The CFPB, together with the FTC, has filed an amicus brief in Franklin v. Parking Revenue Recovery Services, Inc., an FDCPA case pending in the Seventh Circuit. The CFPB joined the brief at the request of the FTC, which had been asked by the court to address the question of whether an unpaid parking fee, consisting of a $1.50 daily parking fee and a $45 nonpayment fee, is a “debt” within the meaning of the FDCPA.
The FDCPA defines a “debt” as “any obligation…of a consumer to pay money arising out of a [consumer purpose] transaction.” In their motion for summary judgment, the defendants argued that the $46.50 charge was a “fine” much like a parking ticket rather than a debt subject to the FDCPA. In response, the plaintiffs argued that parking in the lot was a transaction and the $45 nonpayment fee was a late fee arising out of the underlying transaction.
The district court agreed with the defendants that the $46.50 charge was a “fine” and therefore did not result from a consensual transaction. Accordingly, the district court granted the defendants’ motion for summary judgment.

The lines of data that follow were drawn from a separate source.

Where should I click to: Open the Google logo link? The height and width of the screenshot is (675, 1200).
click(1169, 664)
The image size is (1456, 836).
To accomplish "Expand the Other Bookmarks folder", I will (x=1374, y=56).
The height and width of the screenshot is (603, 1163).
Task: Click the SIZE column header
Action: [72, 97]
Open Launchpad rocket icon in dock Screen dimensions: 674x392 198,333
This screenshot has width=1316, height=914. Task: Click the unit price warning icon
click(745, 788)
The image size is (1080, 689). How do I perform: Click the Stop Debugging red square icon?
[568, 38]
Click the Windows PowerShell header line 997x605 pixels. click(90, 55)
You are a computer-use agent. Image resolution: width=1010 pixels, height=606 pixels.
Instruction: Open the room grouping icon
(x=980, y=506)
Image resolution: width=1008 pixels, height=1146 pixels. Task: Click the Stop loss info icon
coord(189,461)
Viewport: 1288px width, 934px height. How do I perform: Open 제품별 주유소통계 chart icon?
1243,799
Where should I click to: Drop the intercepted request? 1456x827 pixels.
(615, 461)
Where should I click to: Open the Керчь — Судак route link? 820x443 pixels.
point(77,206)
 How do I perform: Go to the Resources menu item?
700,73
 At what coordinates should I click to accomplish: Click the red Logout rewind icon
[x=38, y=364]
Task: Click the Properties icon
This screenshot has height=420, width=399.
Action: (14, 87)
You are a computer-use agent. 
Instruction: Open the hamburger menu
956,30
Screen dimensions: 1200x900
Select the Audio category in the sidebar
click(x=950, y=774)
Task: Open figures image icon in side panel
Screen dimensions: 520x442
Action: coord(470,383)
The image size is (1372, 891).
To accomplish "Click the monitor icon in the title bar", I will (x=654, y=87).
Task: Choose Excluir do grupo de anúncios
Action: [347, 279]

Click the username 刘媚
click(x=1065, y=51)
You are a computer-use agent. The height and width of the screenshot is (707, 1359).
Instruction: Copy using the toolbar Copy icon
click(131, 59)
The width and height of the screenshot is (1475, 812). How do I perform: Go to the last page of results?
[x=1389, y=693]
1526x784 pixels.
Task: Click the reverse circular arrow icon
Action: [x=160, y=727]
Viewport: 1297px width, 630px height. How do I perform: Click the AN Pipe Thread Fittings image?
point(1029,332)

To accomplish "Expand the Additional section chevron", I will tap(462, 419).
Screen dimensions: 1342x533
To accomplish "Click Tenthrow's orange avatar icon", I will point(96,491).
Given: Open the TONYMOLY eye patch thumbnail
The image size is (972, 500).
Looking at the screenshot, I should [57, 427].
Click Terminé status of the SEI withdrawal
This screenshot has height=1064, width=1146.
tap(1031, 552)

In their brief, the CFPB and FTC argue that a “transaction” under the FDCPA resulted when the plaintiffs used the parking services offered to the public in exchange for a stated fee. They assert that these circumstances demonstrated a mutual agreement to engage in a transaction in which services were exchanged for the plaintiffs’ implicit promise to pay. They also argue that the district court misapplied judicial precedent and FTC staff guidance in describing the money owed by the plaintiffs as a “fine” because a fine does not typically arise from a mutual agreement between the parties. According to the FTC and CFPB, none of the examples of monetary obligations discussed in the FTC FDCPA Commentary (fines, alimony, taxes and tort claims) “are tied to quid-pro-quo exchanges of money for service” and therefore do not result from a “transaction.”